De-Indexing of Blog Networks
Blog networks allowed people to get tons of low-quality, anchor text links through posting articles on automated blogs. In the quest for quality, it was only a matter of time before Google caught up with these huge networks, and now they have. Near the end of March, several large networks like Build My Rank announced that the blogs in their networks where people had been buying links have been mostly de-indexed. Build My Rank, along with other networks, have closed their doors and started processing refunds.
What does this mean for you? Website owners that have been building low quality links are receiving messages via Google Webmaster Tools about unnatural linking practices to their domains. If you receive one of these messages (or anticipate that you will), then your best bet is to start removing any low quality links that you can. Sites like Build My Rank have instructions on how customers can delete all of their links from the blog networks. If you do receive this message, you will have to do your best to remove any low quality links to your website and then submit your site for reconsideration in Google search results.
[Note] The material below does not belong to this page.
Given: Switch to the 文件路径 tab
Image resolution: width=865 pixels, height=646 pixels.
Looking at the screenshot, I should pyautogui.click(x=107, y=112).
In February’s search updates, there were three particular updates focused on local search.
- More locally relevant predictions in YouTube. Whenever you search something on YouTube from the United States version, it will suggest / predict results from the US. The same search performed on the Indian version would predict results from India.
- Improvements to ranking for local search results. Google now relies on ranking of main search results as a signal for triggering local results.
- Improved local results. The new system can target a searcher’s city more reliably to find queries and documents that are more local to the searcher.
This basically tells what most of us already know. Local search marketing is becoming more important than ever because local results are taking over.
In the above example, a search for plumbers from Seattle, WA reveals a Seattle-based plumbing company at number one, two plumbing directory services, and then seven search results from Google Places before the rest of the organic results. Even Wikipedia finds itself at #6 in organic search results, well below the results pictured above and an additional two Seattle plumbing related pages.
This means you need to take advantage of anything local your website has to offer. If your business has multiple locations, be sure that you have a page dedicated to each location, each with unique content.
The Other 100+ Updates
Want to know more about the latest updates to Google Search? Then head on over to Inside Search – The official Google Search blog. It wouldn’t hurt to subscribe to their RSS feed as they don’t post often – the average is between five to 13 posts per month. This blog will keep you up to date with details about the latest search quality highlights. You can start by checking out the following.
- 17 Search Quality Highlights: January – Short summaries of other changes to our high-quality sites algorithm, spelling systems, snippets, search preferences, speed, freshness and much more.
- 40 Search Quality Highlights: February – Google continues to improve many of our systems, including related searches, sitelinks, autocomplete, UI elements, indexing, synonyms, SafeSearch and more. This is also the one where they announced changes to the way they evaluate links, specifically saying that they turned off a method of link analysis they’ve used for several year without specifying which method that is.
- 50 Search Quality Highlights: March – Another 50 changes to report on symbol handling, sitelinks refresh, autocomplete, password changes, indexing of profile pages, and more.
Additional ways to keep up to date with the latest changes in the Google Algorithm are via the Google Algorithm Change History by SEOmoz and Search Engine Roundtable’s Google PageRank & Algorithm Updates.